Exercise aim :: For this exercise, return all the data exactly as it stands.

___ Given data

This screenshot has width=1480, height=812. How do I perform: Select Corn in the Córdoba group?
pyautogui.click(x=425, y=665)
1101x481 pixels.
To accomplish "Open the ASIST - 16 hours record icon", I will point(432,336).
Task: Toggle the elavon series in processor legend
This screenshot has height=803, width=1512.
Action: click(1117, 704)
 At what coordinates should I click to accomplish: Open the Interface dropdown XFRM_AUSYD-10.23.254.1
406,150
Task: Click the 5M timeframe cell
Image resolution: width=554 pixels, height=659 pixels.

______

Task result ::
This screenshot has width=1480, height=812. How do I perform: Select Corn in the Córdoba group?
pyautogui.click(x=425, y=665)
1101x481 pixels.
To accomplish "Open the ASIST - 16 hours record icon", I will point(432,336).
Task: Toggle the elavon series in processor legend
This screenshot has height=803, width=1512.
Action: click(1117, 704)
 At what coordinates should I click to accomplish: Open the Interface dropdown XFRM_AUSYD-10.23.254.1
406,150
Task: Click the 5M timeframe cell
Image resolution: width=554 pixels, height=659 pixels.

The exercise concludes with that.